HammadFarooq/GPADRlex

Folders and files

NameName
Last commit message
Last commit date

Latest commit

 

History

7 Commits
 
 
 
 
 
 

Repository files navigation

GPADRlex: Grouped Phrasal Adverse Drug Reaction lexicon

This repository contains supporting data and code used in our paper titled "GPADRlex: Grouped Phrasal Adverse Drug Reaction lexicon" that is published at "2019 IEEE International Conference on Signal Processing, Communications and Computing (ICSPCC 2019) ".

Files/Folders details

Data/grouped_phrasal_ADR_lexicon:

GPADRlex consists of 19,585 phrasal ADRs compiled from FAERS and we grouped the phrases representing similar ADRs together based on semantic similarity using agglomerative hierarchical clustering. This folder contains GPADRlex for different values of k (number of clusters).

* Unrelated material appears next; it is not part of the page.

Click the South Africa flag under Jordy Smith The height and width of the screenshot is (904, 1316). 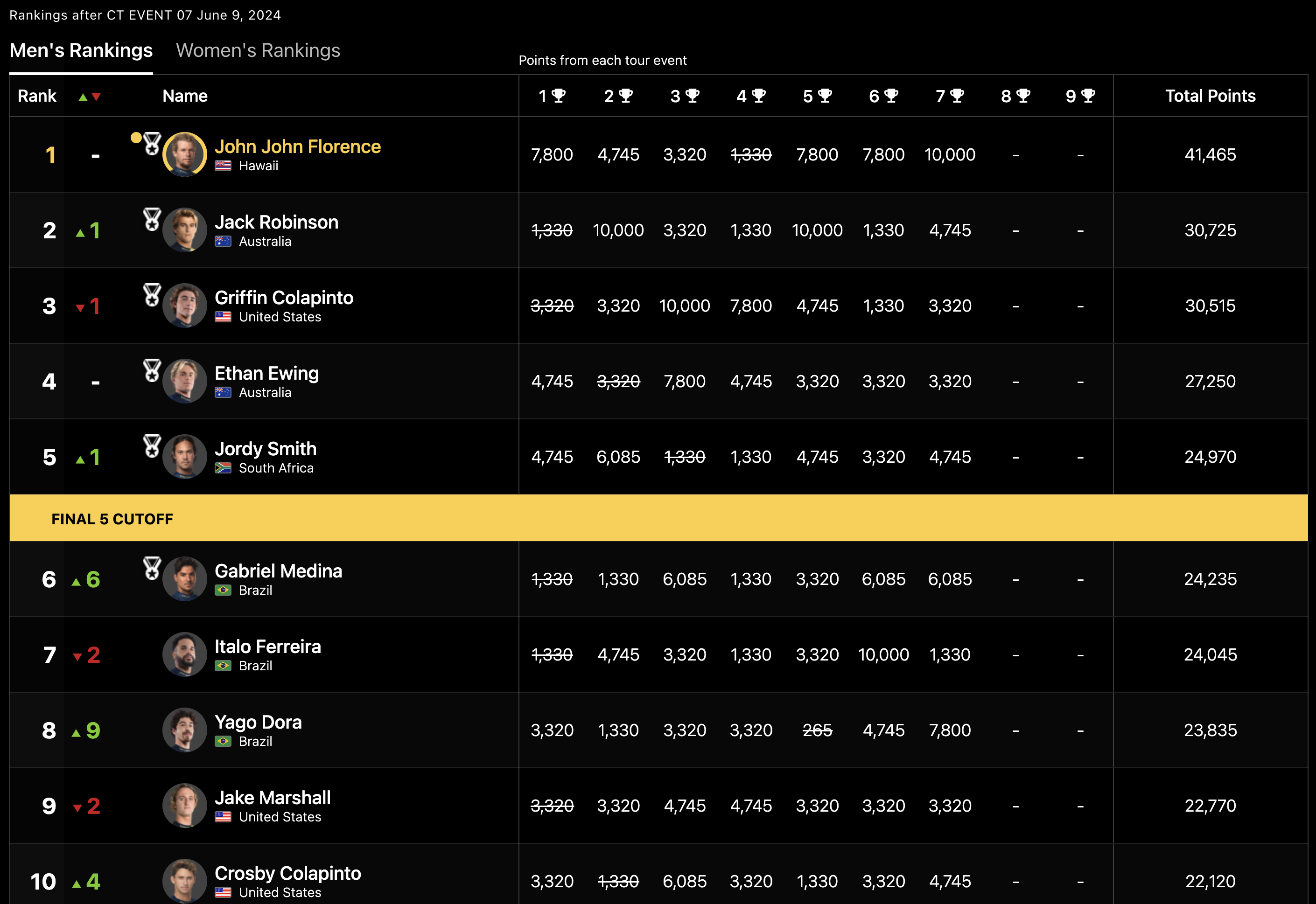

Data/benchmark_clusters.txt

This file contains benchmark lexicon used in this study. Benchmark lexicon lexicon consist of 890 hand curated groups derived from a subset of ADR lexicon compiled by Nikfarjam et al.. Each line consist of all the phrases that represent the similar ADR and are grouped together.

Data/FAERS_all_ADRs.csv

This file contains a large phrasal ADR lexicon containing 19,585 phrasal ADRs, that we have compiled ADR reported in FAERS.

src/get_nclusters.py

This file contains a python script for generating user-defined number of clusters.

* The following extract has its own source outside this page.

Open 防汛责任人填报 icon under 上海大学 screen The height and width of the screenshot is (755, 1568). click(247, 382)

Instruction for using src/get_nclusters.py

Perform the following steps to run the get_nclusters.py

  1. clone the GPADRlex with git clone https://github.com/HammadFarooq/GPADRlex.git
  2. Download the distance matrix (3.1 GB) from the drive link in GPADRlex/Data folder
  3. move to "GPADRlex/src" folder with cd GPADRlex/src
  4. run the command python get_n_clusters.py "single" 100. where "single" is the linkage criteria and 100 is the value of k (number of clusters). Linkage can be one of the following: 'single', 'complete', 'average' ,'weighted', 'centroid', 'median' and 'ward'.